I know it’s a skill set I’m insecure with. I shy away from all kinds of technical conversation because it’s clearly easier to not engage and expose your knowledge gaps. Don’t make me be vulnerable—ahhhh!
My hesitance reminds me of going to philosophy club meetings in undergrad. I’d had one intro class when I started going, just a course on a Paris study abroad where we read Plato and a handful of contemporary French philosophers. I didn’t get uncomfortable until I started noticing how many obscurities and quotes and references would pour out of the mouths of other attendees. Žižek? Alan Badi-WHO?
Even the following semester, as I took a course in existentialism, I still found it really difficult to engage. Even when it came to the material, I felt unqualified to interpret the words of Heidegger, Sartre, and the rest. So often, when it came time to socialize about it, I would either divert the subject, listen tentatively, or make jokes.

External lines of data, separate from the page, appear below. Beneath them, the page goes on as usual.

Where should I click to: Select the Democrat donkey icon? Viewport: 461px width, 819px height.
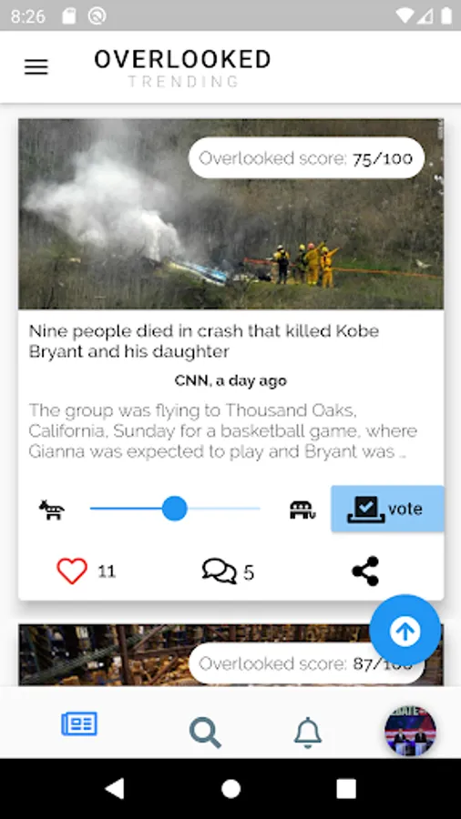tap(52, 510)

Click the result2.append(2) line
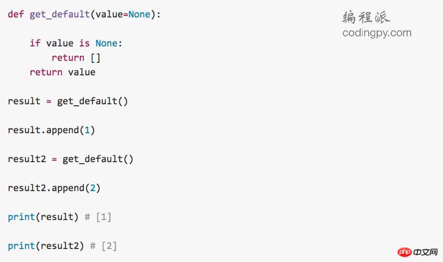[54, 188]
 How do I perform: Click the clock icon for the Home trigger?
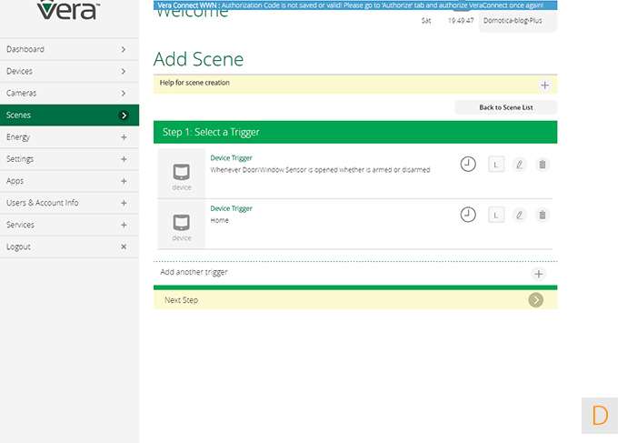(467, 215)
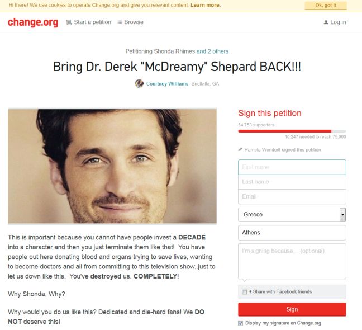Image resolution: width=362 pixels, height=330 pixels.
Task: Click the pen icon beside Pamela Wendorff
Action: (x=240, y=149)
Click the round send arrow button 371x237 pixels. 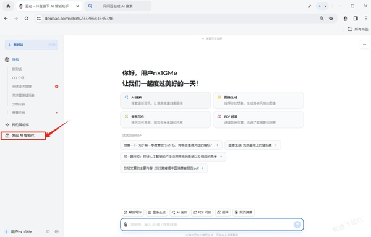click(297, 225)
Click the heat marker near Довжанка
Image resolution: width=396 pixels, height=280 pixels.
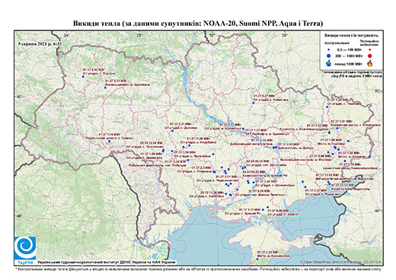tap(172, 131)
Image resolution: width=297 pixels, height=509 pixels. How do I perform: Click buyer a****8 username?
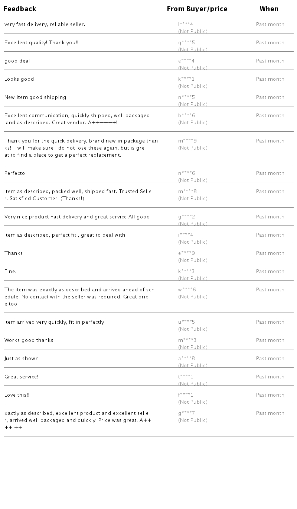pos(186,359)
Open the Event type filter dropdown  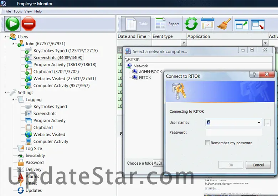point(184,43)
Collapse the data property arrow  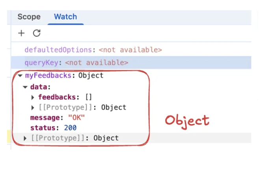[x=25, y=87]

It doesn’t help that there are quite a few highfalutin members in all of these circles. It’s harder to be vulnerable when you know your tender ignorance will be poked and picked at.
But honestly, that attitude isn’t helpful and should be disregarded. Beginner’s mind is a pretty important concept here—as developers and as humans, we’re constantly learning at all stages. It also helps to find a nonjudgmental community where we feel safe and respected all while growing our knowledge.
For me, it will also be immersing myself in difficult subject matter and challenging projects, and communicating about it despite confusion and uncertainty. It will be about speaking up to get help and clarity because no one can do it by themselves.